Loncar G1,2,3, Cvetinovic N4, Lainscak M5,6, Isaković A2, von Haehling S3,7.
J Cachexia Sarcopenia Muscle. 2020 Feb 22. doi: 10.1002/jcsm.12516. [Epub ahead of print]
There is an increasing interest in osteoporosis and reduced bone mineral density affecting not only post-menopausal women but also men, particularly with coexisting chronic diseases. Bone status in patients with stable chronic heart failure (HF) has been rarely studied so far. HF and osteoporosis are highly prevalent aging-related syndromes that exact a huge impact on society. Both disorders are common causes of loss of function and independence, and of prolonged hospitalizations, presenting a heavy burden on the health care system. The most devastating complication of osteoporosis is hip fracture, which is associated with high mortality risk and among those who survive, leads to a loss of function and independence often necessitating admission to long-term care. Current HF guidelines do not suggest screening methods or patient education in terms of osteoporosis or osteoporotic fracture. This review may serve as a solid base to discuss the need for bone health evaluation in HF patients.
Gaps in evidence and future
1. Major HF guidelines do not cover the screening method or patient education in terms of osteoporosis or osteoporotic fracture, even though HF represents a substantially increased risk of fracture. Future HF guidelines should consider this issue.
2. New data are required to prove that testosterone deficiency may be the mechanistic explanation for bone loss in men with HF. A desirable methodological approach here would be an assessment of whether correction of testosterone deficiency could improve bone mass in these patients.
3. Further research is needed to confirm the potential of adiponectin and other adipokines in the crosstalk between musculoskeletal system and energy metabolism in HF. Interventional studies using the application of adiponectin or its mimicking agent osmotin may provide new insight into whether there is a causal relationship between adiponectin and musculoskeletal depletion.
4. It would be interesting to assess the potential biochemical crosstalk between skeletal muscle and bone metabolism, via biohumoral markers produced by muscles called myokines, in both healthy subjects and patients with HF. The role of myokines may be of importance for beneficial influence of physical training in healthy subjects.130 However, there are no data evaluating if beneficial effect of physical training may be regulated by myokines in patients with HF.
5. The mechanism underlies OPG/RANKL, and bone status in HF warrants further randomized prospective, outcome study in larger population and bench works.
6. Secondary hyperparathyroidism is a potential cause for bone loss in the context of HF, which may be treated with cinacalcet. No study to date has evaluated the prognostic effect of adjustment of serum PTH by cinacalcet in HF patients. Cinacalcet prevents hyperparathyroidism and its consequences.131 Treatment with the drug significantly lowers the rates of cardiovascular death and major cardiovascular events in patients on haemodialysis.132 If future studies prove the beneficial prognostic effect of PTH adjustment, PTH may transform from risk marker to modifiable risk factor in the context of HF with establishment of new treatment target in this severe disease.
7. It would be of interest to assess efficacy/safety profile of anti-osteoporotic drugs in the context of HF including bisphosphonates, vitamin D supplementation, selective oestrogen receptor modulator (raloxifene), and biologicals (denosumab).
Heart failure and osteoporosis are highly prevalent agingrelated diseases that exact a huge impact on society.
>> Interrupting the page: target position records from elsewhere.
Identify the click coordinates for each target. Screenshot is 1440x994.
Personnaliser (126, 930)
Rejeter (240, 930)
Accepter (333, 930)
Published studies show that HF is related with reduced BMD and increased risk of osteoporotic fractures, especially in those with more severe HF. Both disorders are common causes of loss of function and independence, and of prolonged hospitalizations, presenting a heavy burden on the health care system
When HF and osteoporosis are both present in a patient, subsequent mortality is more than additive. On the other hand, current HF guidelines do not suggest screening methods or patient education for osteoporosis or osteoporotic fractures. Thus, this review and as well as other studies may serve as a base to discuss the necessities of bone health evaluation in HF patients.